The House of Representatives, through the Energy and Commerce Committee, are questioning the United States Food and Drug Administration’s (FDA) current approach to regulating off-label communications. Committee Chairman Fred Upton and Health Subcommittee Chairman Joseph Pitts recently sent a letter to the Department of Health and Human Services (HHS) that not only questioned the current approach, but also expressed a willingness of the Committee to work with the agency to help craft workable policy solutions.
The letter referenced “recent litigation” that has “raised significant questions about FDA’s authority to restrict” certain communications made by medical product manufacturer communications, specifically “the proactive dissemination of truthful and non-misleading information that is outside the scope of a product’s FDA-approved labeling.”

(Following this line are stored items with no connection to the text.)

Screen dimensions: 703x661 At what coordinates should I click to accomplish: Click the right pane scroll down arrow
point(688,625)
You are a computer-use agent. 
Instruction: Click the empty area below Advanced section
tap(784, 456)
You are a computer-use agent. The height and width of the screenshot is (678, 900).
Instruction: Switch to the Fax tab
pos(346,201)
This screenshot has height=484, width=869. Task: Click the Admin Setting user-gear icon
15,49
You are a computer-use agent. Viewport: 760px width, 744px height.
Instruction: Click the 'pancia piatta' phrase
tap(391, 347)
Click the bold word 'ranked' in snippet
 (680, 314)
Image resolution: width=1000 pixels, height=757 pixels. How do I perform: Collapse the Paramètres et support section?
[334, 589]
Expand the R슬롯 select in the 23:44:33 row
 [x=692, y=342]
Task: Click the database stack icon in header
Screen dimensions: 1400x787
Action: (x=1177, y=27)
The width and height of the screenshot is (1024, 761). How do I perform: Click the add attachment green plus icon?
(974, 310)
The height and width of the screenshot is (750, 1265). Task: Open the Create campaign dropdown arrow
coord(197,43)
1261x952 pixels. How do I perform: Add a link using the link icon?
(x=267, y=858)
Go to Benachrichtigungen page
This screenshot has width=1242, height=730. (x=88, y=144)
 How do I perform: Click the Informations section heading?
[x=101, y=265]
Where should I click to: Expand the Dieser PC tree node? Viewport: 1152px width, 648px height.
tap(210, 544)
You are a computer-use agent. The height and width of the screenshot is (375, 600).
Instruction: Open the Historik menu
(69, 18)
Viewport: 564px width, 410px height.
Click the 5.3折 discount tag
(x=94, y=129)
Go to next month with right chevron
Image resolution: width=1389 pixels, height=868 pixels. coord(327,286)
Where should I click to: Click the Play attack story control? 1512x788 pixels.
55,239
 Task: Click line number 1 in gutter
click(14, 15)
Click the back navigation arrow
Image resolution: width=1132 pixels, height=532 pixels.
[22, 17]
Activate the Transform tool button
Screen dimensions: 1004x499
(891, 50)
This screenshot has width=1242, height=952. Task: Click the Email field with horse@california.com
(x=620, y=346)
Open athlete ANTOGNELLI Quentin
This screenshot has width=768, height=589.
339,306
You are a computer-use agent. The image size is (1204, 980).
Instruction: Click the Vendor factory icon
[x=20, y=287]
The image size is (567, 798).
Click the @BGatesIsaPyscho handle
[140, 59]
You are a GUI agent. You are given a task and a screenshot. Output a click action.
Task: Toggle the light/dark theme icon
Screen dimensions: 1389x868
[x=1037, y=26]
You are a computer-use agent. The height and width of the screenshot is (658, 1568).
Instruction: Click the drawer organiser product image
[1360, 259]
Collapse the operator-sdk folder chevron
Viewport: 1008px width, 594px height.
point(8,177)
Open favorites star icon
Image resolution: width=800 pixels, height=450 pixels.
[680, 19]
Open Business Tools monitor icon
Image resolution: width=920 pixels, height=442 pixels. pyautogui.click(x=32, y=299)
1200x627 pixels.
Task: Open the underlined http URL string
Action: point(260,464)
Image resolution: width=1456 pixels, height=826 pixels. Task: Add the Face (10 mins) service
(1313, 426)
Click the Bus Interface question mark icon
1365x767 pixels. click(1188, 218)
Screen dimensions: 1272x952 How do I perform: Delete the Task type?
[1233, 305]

The House leaders mentioned that while discussing the 21st Century Cures Act, the Committee was able to hear how new data and analyses on real-world usage of medical products is continuously being generated after FDA approval and they believe that ensuring physicians and others who are involved in influencing treatment decisions are informed about scientifically accurate “off label” information is critical to optimizing patient care. They noted one testimony in particular, that of a rheumatologist in July 2014, which stated, “By limiting the sharing of information, physicians are hampered in their ability to access all available sound medical evidence and firm scientific rationale necessary to treat patients with difficult problems.” Mr. Upton and Mr. Pitts believe that preventing manufacturers from proactively providing such information is not only unsound public policy, but also constitutionally impermissible.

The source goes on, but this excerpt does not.